ミニストップ(宮下直行社長)は、上期の既存店が0.2%増と前年をクリアした。店内加工FFが7.3%増と好調で、ソフトクリーム等のコールドスイーツや、フライヤー等のカウンターFFが牽引役となった。コンビニ部門の既存店は0.7%減と微減となったが、課題としていた米飯類は全店ベースで2.2%増と改善傾向がみられた。宮下社長は、「競合チェーンに対し遅れていた即食カテゴリーで、商品の変更を続けてきたことが数値の変化につながった。その傾向は第2四半期に入り、より顕著になった」と語る。
カウンターFFは、上期の販売額が11.3%増と好調に推移した。チキン系、フライドポテト、ちくわ天など全体的に底上げした。下期は鶏胸肉を使用した「フィレチキ」、「焦がし醤油チキン串」など、独自性を追求した新メニューを予定する。

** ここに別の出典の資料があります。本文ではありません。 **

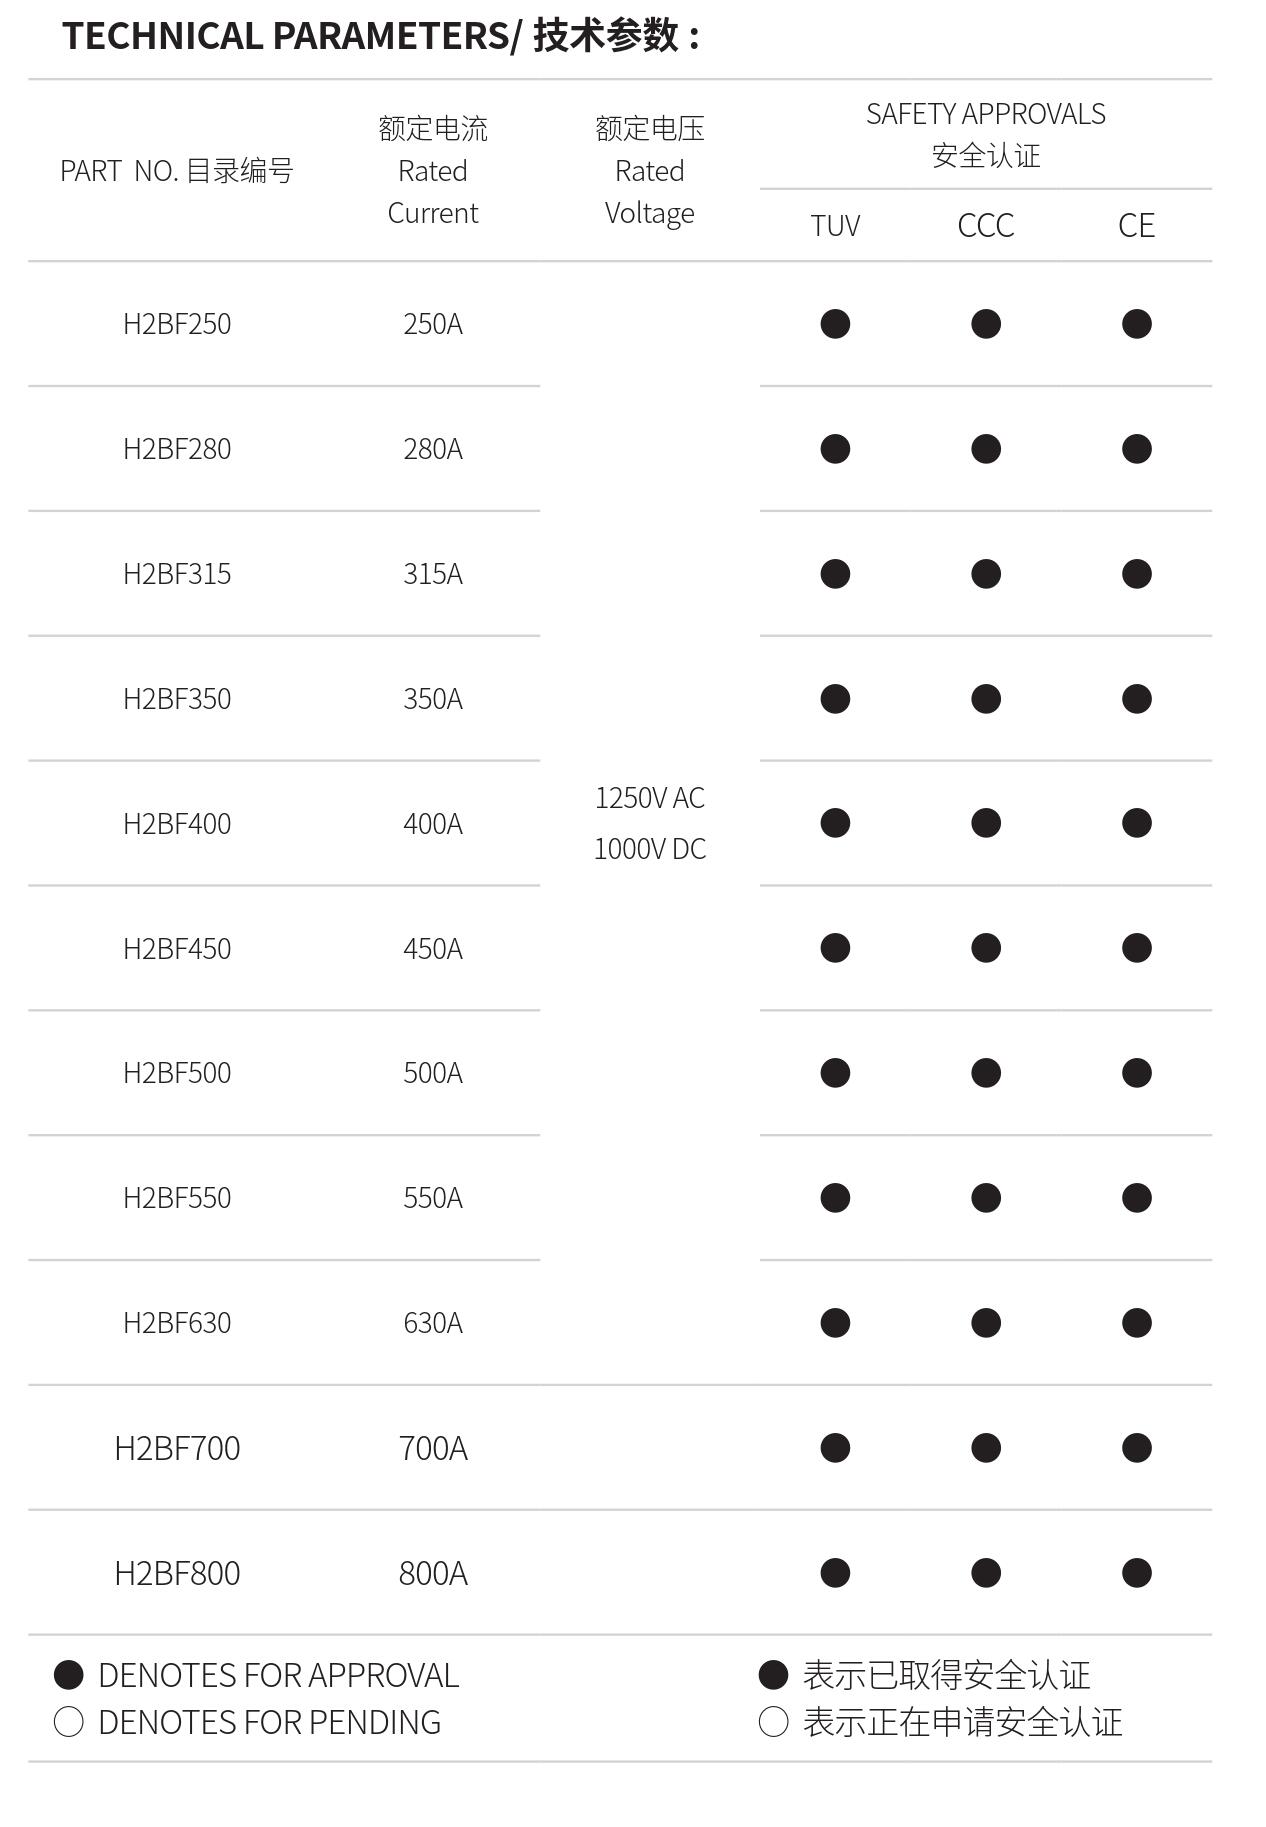Click the filled dot beside 表示已取得安全认证
This screenshot has height=1827, width=1266.
point(773,1675)
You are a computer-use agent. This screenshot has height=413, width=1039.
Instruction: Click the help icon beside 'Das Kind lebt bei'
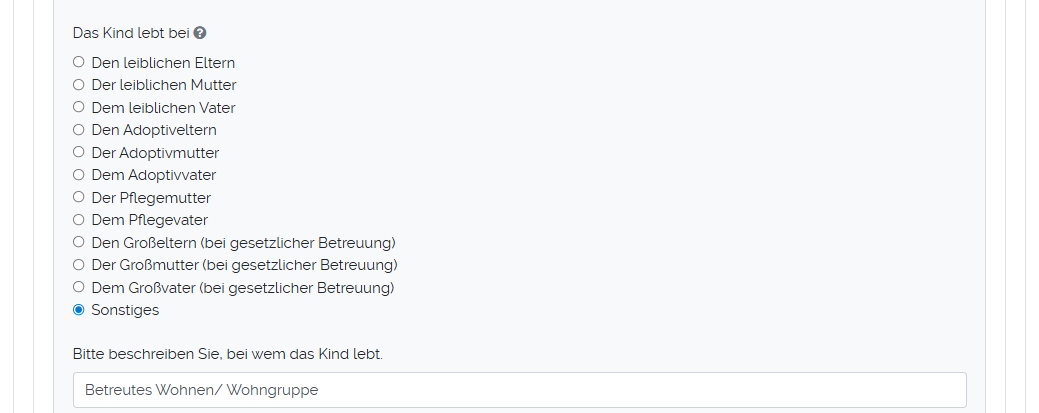click(x=200, y=33)
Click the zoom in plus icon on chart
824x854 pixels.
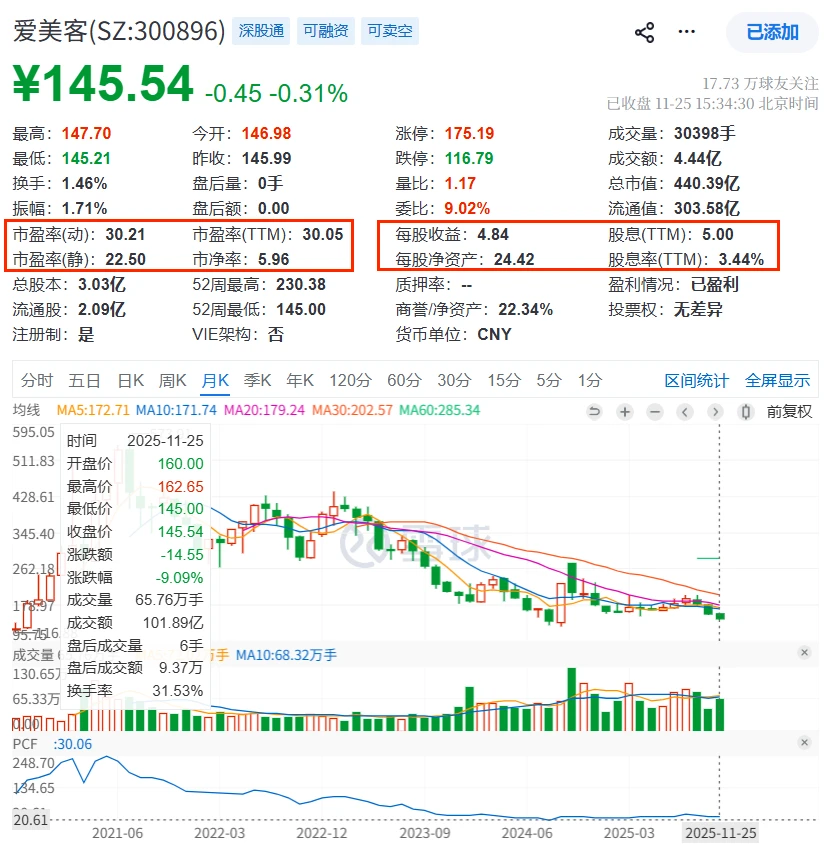coord(624,411)
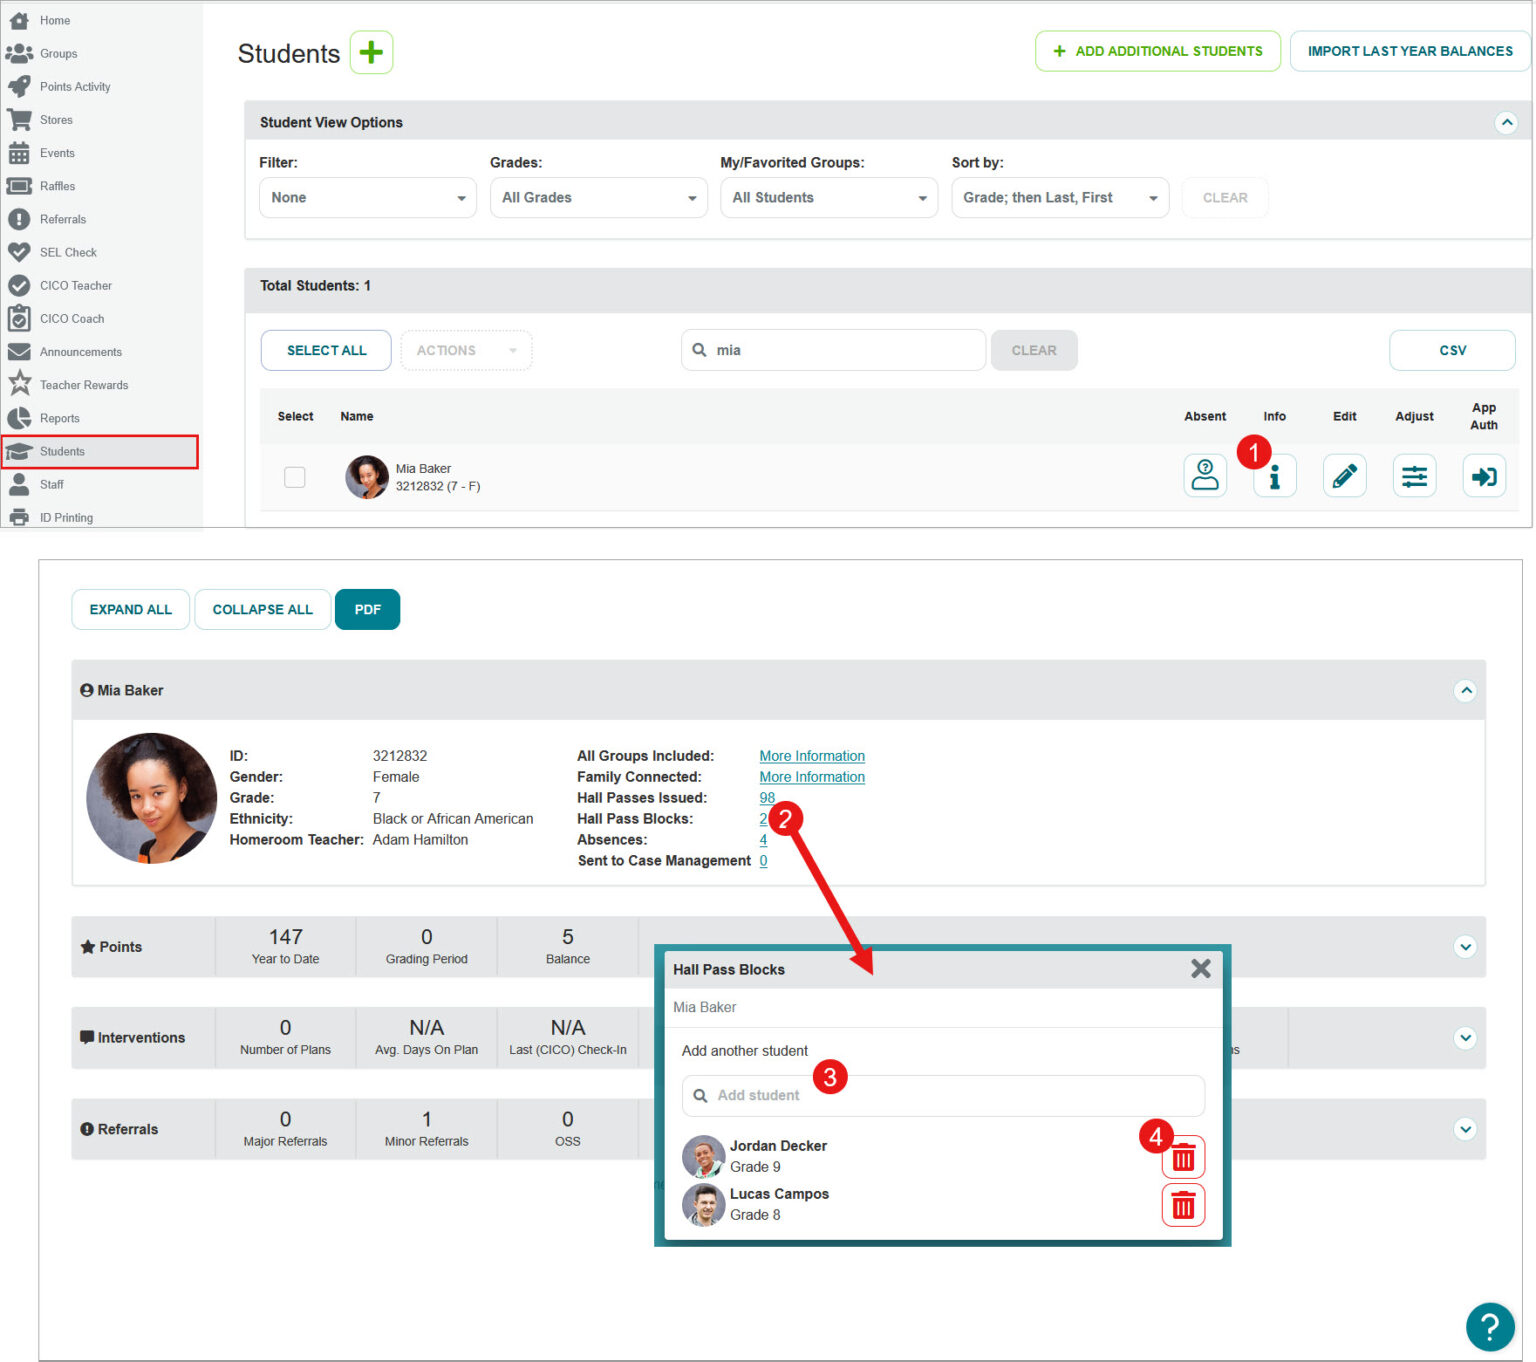The image size is (1536, 1362).
Task: Click the Import Last Year Balances button
Action: [1409, 51]
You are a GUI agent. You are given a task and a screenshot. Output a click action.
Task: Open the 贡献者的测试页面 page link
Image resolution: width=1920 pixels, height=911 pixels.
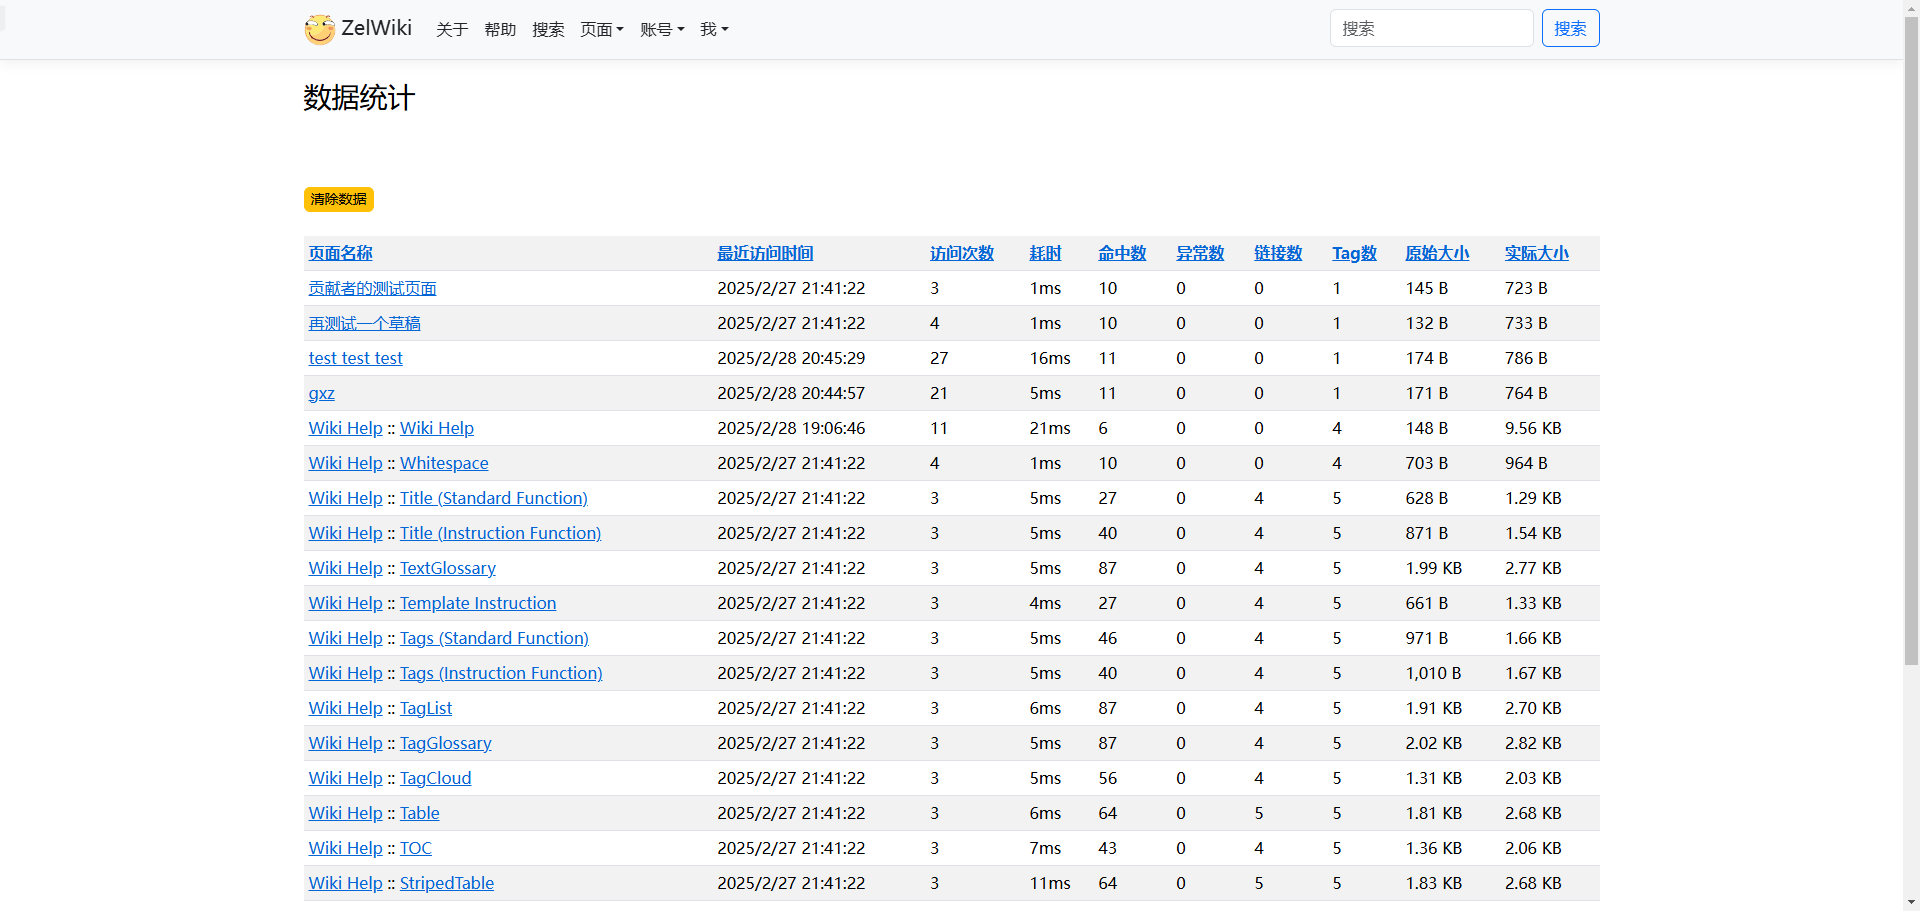(372, 289)
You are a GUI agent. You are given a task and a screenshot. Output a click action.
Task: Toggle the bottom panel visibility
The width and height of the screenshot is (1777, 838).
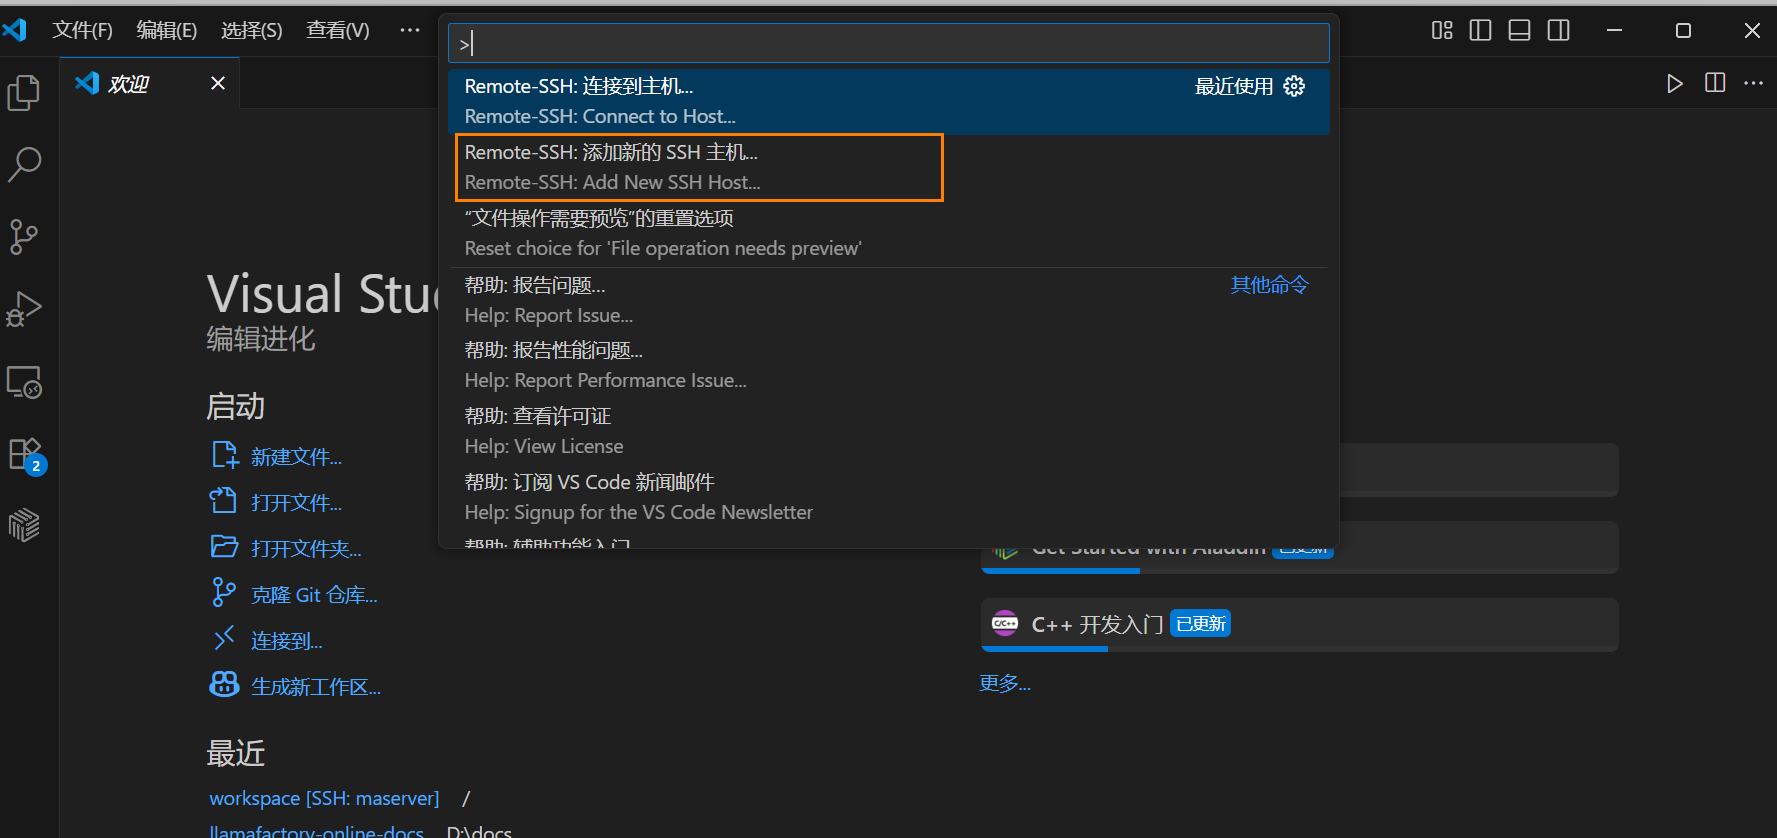1519,30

カウンターFFは商品力を高めるだけでなく、店頭の陳列ボリュームを維持する取り組みを進めてきた。コンビニ部門の米飯も同様で、発注量を増やして機会ロスの削減に取り組んだことが成果につながっている。発注量の増加に寄与したのがチルド弁当などのロングライフ商品だ。
チルド弁当は、リニューアルによってブラッシュアップを続け、技術革新により寿司もロングライフ化した。下期はオムライス、野菜ちゃんぽんといったチルド商品の販売期間を3日間に伸ばす。
また、味つけなどの地域対応を進めたことも成果につながっている。上期は地域限定商品としておにぎり26品、弁当10品を開発した。下期は対象カテゴリーを広げていく。
商品担当の堀田昌嗣取締役常務執行役員は、「地区商品の開発は、販売エリアを限定した地域オリジナルのものと、全国商品の一部を変更して地区仕様としたものの2タイプで進めている。地元の商品として加盟店の販売意欲も高いことから、下期はパン、サラダ、麺類でも商品化していく」という。

即食カテゴリーの独自性を追求
今期の商品施策は、「新しい強みを創りだす」という基本方針のものと、顕在ニーズ、潜在ニーズのそれぞれに対し、既存商品のブラッシュアップと新規商品の開発を目指している。上期の好調カテゴリーはその成果だが、コンビニ部門のパンとカップデザートは課題を残したという。
「開発プロセスを見直しているところであり、下期中には改善傾向に変えたい」(堀田取締役)
また、コンビニ業界の再編で上位3チェーンへの集約が一段と進むなか、即食カテゴリーを中心に独自の商品開発を進め、規模のメリットとは異なるアプローチで加盟店の収益改善を目指す。
宮下社長は、「GMSやSMをみると、ナショナルチェーンは規模で勝るからといって、ローカルチェーンを攻めきれるわけではない。規模のメリットに限界があるのは、SMでは地域固有の品揃えと生鮮が重要だからだ。コンビニでいえば、即食カテゴリーがそれにあたる。このカテゴリーで独自性を磨くことが大切だ。それによって個店ごとの競争に勝ち、加盟店オーナーに対する本部の責任を果たしていく」と語る。